December 9, 2016--Donad Trump As Lady Gaga

I never reprint entire articles but am making an exception today because Wall Street Journal Wonder Land columnist Dan Henninger wrote something the other day, "Donald Trump as Lady Gaga," that captures an essential part of Donald Trump's appeal--something I have been attempting to write about for more than a year-and-a-half in part to resist that appeal and even to counteract it.

Since Henninger does this so much better than I, I could not resist passing his column along in its entirety  Especially note the sentence I set in italics.

It is 12:13 a.m. and the president-elect of the United States, who has just named retired Marine Gen. James Mattis as his Secretary of Defense, is watching “Saturday Night Live.” Alec Baldwin is impersonating him. The president-elect tweets:
“Just tried watching Saturday Night Live - unwatchable!
Totally biased, not funny and the Baldwin impersonation just can’t get any worse. Sad.”
Twenty minutes later, from the SNL set, Alec Baldwin tweets he’ll stop if the president-elect will release his tax returns.
How is it possible that a man who selects Jim Mattis for Defense on Thursday can be in a tweet smackdown with Alec Baldwin Sunday morning?
The answer is coming into view. Donald Trump is Lady Gaga.
He is a performance artist.
He is challenging what we think is normal—first for a presidential campaign and now for the presidency.
He’s Andy Warhol silk-screening nine Jackie Kennedys. You can’t do that. Oh yes he can. Currently Donald Trump is silk-screening American corporations: Ford, Carrier, Rexnord,
Andy Warhol called his studio The Factory. Reince Priebus, Kellyanne Conway and Steve Bannon are now in Donald Trump’s Factory. Like everyone else, they’ve got to figure out what’s coming next.
Lady Gaga once talked about the doubters in an interview: “They would say, ‘This is too racy, too dance-oriented, too underground. It’s not marketable.’ And I would say, ‘My name is Lady Gaga, I’ve been on the music scene for years, and I’m telling you, this is what’s next.’ And look . . . I was right.”
Who does that sound like?
In “The Art of the Deal,” Donald Trump described what he was up to: “I play to people’s fantasies.”
Anti-Trumpers will say: Precisely. We can’t have a performance artist as president of the United States.
That’s irrelevant now.
In four years it may be possible to say that making a performance artist president was a mistake. But that will only be true if he fails.

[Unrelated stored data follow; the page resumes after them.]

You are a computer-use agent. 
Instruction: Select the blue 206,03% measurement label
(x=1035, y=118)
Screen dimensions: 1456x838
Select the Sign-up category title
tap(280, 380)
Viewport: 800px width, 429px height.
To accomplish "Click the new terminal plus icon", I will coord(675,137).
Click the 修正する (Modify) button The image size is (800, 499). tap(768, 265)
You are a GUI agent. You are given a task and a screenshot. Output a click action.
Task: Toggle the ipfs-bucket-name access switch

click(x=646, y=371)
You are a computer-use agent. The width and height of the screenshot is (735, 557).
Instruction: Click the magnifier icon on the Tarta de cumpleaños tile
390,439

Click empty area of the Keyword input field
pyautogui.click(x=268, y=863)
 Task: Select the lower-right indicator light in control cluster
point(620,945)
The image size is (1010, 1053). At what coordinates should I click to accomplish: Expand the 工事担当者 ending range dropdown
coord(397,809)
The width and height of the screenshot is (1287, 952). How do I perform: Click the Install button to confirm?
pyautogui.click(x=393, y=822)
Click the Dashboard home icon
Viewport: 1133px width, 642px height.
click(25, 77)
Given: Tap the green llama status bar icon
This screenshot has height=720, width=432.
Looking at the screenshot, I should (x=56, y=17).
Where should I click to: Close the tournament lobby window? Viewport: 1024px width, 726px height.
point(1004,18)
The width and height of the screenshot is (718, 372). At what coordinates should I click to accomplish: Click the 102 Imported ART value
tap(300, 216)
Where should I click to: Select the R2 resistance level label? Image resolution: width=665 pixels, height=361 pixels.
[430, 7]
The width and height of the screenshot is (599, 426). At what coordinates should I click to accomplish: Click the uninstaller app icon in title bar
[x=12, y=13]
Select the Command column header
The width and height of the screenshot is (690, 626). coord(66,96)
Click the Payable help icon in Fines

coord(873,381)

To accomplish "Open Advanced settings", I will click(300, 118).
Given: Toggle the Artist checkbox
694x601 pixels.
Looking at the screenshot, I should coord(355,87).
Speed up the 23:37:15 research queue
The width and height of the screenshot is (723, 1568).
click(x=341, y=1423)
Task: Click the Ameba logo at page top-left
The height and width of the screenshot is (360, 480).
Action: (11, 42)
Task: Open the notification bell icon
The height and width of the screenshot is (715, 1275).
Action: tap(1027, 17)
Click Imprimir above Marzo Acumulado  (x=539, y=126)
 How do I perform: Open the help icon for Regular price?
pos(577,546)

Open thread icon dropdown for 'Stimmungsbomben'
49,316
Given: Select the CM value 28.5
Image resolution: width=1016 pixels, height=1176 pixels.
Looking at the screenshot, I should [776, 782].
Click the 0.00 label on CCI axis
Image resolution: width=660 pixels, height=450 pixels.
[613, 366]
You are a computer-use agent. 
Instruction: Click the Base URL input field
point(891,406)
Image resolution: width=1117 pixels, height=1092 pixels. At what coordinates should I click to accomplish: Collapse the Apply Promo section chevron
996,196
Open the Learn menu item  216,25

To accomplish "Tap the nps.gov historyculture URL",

If the Trump method succeeds, even reasonably so, it will be important to understand his art from the start.
So far, the media and the comedians are stuck in pre-Trump consciousness. You’d think the comedians would get it, but getting laughs from left-wing audiences has taken a toll.
Consider two Trump tweet performances:
Jill Stein commences her preposterous recounts and the press analyzes the threat to the Trump electoral-college victory.
Suddenly, the president-elect tweets that “millions” voted illegally for Hillary. The press pivots from Jill Stein to prove, across several days, that the Trump claim is “bogus.”
Like any smart performance artist, he’s made the strait-laced audience part of his act.
One day later, @realDonald Trump tweets: “Nobody should be allowed to burn the American flag - if they do, there must be consequences - perhaps loss of citizenship or year in jail!”
Now he’s the Queen of Hearts. Off with their heads! And like terriers chasing another tossed ball, the media ran down every case on the subject to prove, “court rulings forbid it.”
That is true. The courts forbid it. But if it is important to comprehend a president’s mind and intentions, it will be pointless if the media does nothing more the next four years than consider its job done if it microscopically fact-checks and flyspecks everything Donald Trump tweets.
Donald Trump treats the truth as only one of several props he’s willing to use to achieve an effect. Truth sits on his workbench alongside hyperbole, sentimentality, bluster and just kidding. Use as needed.
Another important distinction: Performers merely entertain. Performance artists challenge, subvert and alter. They may be slightly crazy, but they’re crazy serious, though usually a little unclear about where they’re going.
Donald Trump’s voters believed the country was going in the wrong direction—the most powerful metric in the election. They thought he was the one person who shared their sense of wrong direction. These voters wanted to move from point A (Obama) to point B (post-Obama), and they were willing to see the facts bent if indeed they could arrive at point B, such as an improvement in their economic well-being or escape from the politically correct alt-left.
Treating the presidency as political performance art has multiple liabilities. An initially exciting performance can turn tedious. I’ve talked to Trumpians, die-hards from day one, who think the tweets worked in the campaign but not for the Oval Office. An overworked exclamation point loses its meaning!
Will Donald Trump, like Madonna, be driven to ever more outrageous public performances (“Cancel order!”) to keep the world’s attention trained on his persona? From Beijing to Washington, he’s got the world’s attention.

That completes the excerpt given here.